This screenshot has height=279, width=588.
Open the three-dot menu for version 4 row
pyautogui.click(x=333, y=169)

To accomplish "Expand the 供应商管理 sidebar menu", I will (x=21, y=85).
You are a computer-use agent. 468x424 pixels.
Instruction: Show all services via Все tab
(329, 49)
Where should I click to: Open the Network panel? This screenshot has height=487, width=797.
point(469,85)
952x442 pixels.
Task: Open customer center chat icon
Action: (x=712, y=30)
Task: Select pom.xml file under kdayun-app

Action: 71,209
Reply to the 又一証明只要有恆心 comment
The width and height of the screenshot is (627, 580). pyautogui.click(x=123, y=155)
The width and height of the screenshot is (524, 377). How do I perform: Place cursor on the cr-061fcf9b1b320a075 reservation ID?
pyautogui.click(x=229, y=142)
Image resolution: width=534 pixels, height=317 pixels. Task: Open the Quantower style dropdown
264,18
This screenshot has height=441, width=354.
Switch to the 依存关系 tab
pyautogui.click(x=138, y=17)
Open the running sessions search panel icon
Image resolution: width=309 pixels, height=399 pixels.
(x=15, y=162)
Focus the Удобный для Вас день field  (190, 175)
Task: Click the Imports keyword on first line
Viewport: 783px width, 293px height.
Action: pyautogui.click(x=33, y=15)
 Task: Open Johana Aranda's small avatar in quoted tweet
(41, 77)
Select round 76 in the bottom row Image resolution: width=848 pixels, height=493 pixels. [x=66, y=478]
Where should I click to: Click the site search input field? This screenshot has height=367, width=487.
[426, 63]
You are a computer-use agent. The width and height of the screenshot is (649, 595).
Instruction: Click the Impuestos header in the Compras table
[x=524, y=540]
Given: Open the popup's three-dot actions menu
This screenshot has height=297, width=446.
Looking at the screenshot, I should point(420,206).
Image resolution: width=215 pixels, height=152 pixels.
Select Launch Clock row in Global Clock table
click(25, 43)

• • • •

TASK OBJECTIVE: Set down each entry from above once more, exactly as written.

RESULT BELOW:
This screenshot has height=279, width=588.
Open the three-dot menu for version 4 row
pyautogui.click(x=333, y=169)

To accomplish "Expand the 供应商管理 sidebar menu", I will (x=21, y=85).
You are a computer-use agent. 468x424 pixels.
Instruction: Show all services via Все tab
(329, 49)
Where should I click to: Open the Network panel? This screenshot has height=487, width=797.
point(469,85)
952x442 pixels.
Task: Open customer center chat icon
Action: (x=712, y=30)
Task: Select pom.xml file under kdayun-app

Action: 71,209
Reply to the 又一証明只要有恆心 comment
The width and height of the screenshot is (627, 580). pyautogui.click(x=123, y=155)
The width and height of the screenshot is (524, 377). How do I perform: Place cursor on the cr-061fcf9b1b320a075 reservation ID?
pyautogui.click(x=229, y=142)
Image resolution: width=534 pixels, height=317 pixels. Task: Open the Quantower style dropdown
264,18
This screenshot has height=441, width=354.
Switch to the 依存关系 tab
pyautogui.click(x=138, y=17)
Open the running sessions search panel icon
Image resolution: width=309 pixels, height=399 pixels.
(x=15, y=162)
Focus the Удобный для Вас день field  (190, 175)
Task: Click the Imports keyword on first line
Viewport: 783px width, 293px height.
Action: pyautogui.click(x=33, y=15)
 Task: Open Johana Aranda's small avatar in quoted tweet
(41, 77)
Select round 76 in the bottom row Image resolution: width=848 pixels, height=493 pixels. [x=66, y=478]
Where should I click to: Click the site search input field? This screenshot has height=367, width=487.
[426, 63]
You are a computer-use agent. The width and height of the screenshot is (649, 595).
Instruction: Click the Impuestos header in the Compras table
[x=524, y=540]
Given: Open the popup's three-dot actions menu
This screenshot has height=297, width=446.
Looking at the screenshot, I should point(420,206).
Image resolution: width=215 pixels, height=152 pixels.
Select Launch Clock row in Global Clock table
click(25, 43)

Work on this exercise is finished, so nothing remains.